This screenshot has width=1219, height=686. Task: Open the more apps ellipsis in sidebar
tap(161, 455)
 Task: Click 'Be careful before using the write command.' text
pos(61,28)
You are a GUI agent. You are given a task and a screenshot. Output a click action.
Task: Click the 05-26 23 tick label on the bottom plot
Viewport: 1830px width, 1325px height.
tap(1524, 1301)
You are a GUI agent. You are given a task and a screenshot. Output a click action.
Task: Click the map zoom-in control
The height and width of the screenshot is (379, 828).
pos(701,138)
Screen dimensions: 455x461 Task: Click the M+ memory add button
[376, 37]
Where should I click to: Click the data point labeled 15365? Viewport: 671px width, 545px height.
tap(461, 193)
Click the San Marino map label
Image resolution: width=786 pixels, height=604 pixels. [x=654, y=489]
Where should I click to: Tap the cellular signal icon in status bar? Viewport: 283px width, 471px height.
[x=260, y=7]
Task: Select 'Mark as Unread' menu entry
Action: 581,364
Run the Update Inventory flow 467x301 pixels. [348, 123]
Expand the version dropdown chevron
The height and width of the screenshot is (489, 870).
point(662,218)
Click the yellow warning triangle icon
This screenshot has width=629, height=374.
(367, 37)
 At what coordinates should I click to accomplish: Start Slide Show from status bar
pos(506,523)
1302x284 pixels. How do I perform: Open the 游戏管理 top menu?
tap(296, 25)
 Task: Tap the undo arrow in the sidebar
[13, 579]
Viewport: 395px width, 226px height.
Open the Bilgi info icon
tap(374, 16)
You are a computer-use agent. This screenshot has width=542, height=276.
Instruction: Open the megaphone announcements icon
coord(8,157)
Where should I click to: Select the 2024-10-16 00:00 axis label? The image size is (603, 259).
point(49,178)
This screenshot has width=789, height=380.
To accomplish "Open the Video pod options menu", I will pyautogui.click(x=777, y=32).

# WHAT THE TASK ASKS
Copy the rows above, replacing every "GUI agent" with "screen assistant" and leaving everything else unchanged.

# SOLUTION BELOW
This screenshot has width=1219, height=686. Task: Open the more apps ellipsis in sidebar
tap(161, 455)
 Task: Click 'Be careful before using the write command.' text
pos(61,28)
You are a screen assistant. You are given a task and a screenshot. Output a click action.
Task: Click the 05-26 23 tick label on the bottom plot
Viewport: 1830px width, 1325px height.
tap(1524, 1301)
You are a screen assistant. You are given a task and a screenshot. Output a click action.
Task: Click the map zoom-in control
The height and width of the screenshot is (379, 828).
pos(701,138)
Screen dimensions: 455x461 Task: Click the M+ memory add button
[376, 37]
Where should I click to: Click the data point labeled 15365? Viewport: 671px width, 545px height.
tap(461, 193)
Click the San Marino map label
Image resolution: width=786 pixels, height=604 pixels. [x=654, y=489]
Where should I click to: Tap the cellular signal icon in status bar? Viewport: 283px width, 471px height.
[x=260, y=7]
Task: Select 'Mark as Unread' menu entry
Action: 581,364
Run the Update Inventory flow 467x301 pixels. [348, 123]
Expand the version dropdown chevron
The height and width of the screenshot is (489, 870).
point(662,218)
Click the yellow warning triangle icon
This screenshot has width=629, height=374.
(367, 37)
 At what coordinates should I click to accomplish: Start Slide Show from status bar
pos(506,523)
1302x284 pixels. How do I perform: Open the 游戏管理 top menu?
tap(296, 25)
 Task: Tap the undo arrow in the sidebar
[13, 579]
Viewport: 395px width, 226px height.
Open the Bilgi info icon
tap(374, 16)
You are a computer-use agent. This screenshot has width=542, height=276.
Instruction: Open the megaphone announcements icon
coord(8,157)
Where should I click to: Select the 2024-10-16 00:00 axis label? The image size is (603, 259).
point(49,178)
This screenshot has width=789, height=380.
To accomplish "Open the Video pod options menu", I will pyautogui.click(x=777, y=32).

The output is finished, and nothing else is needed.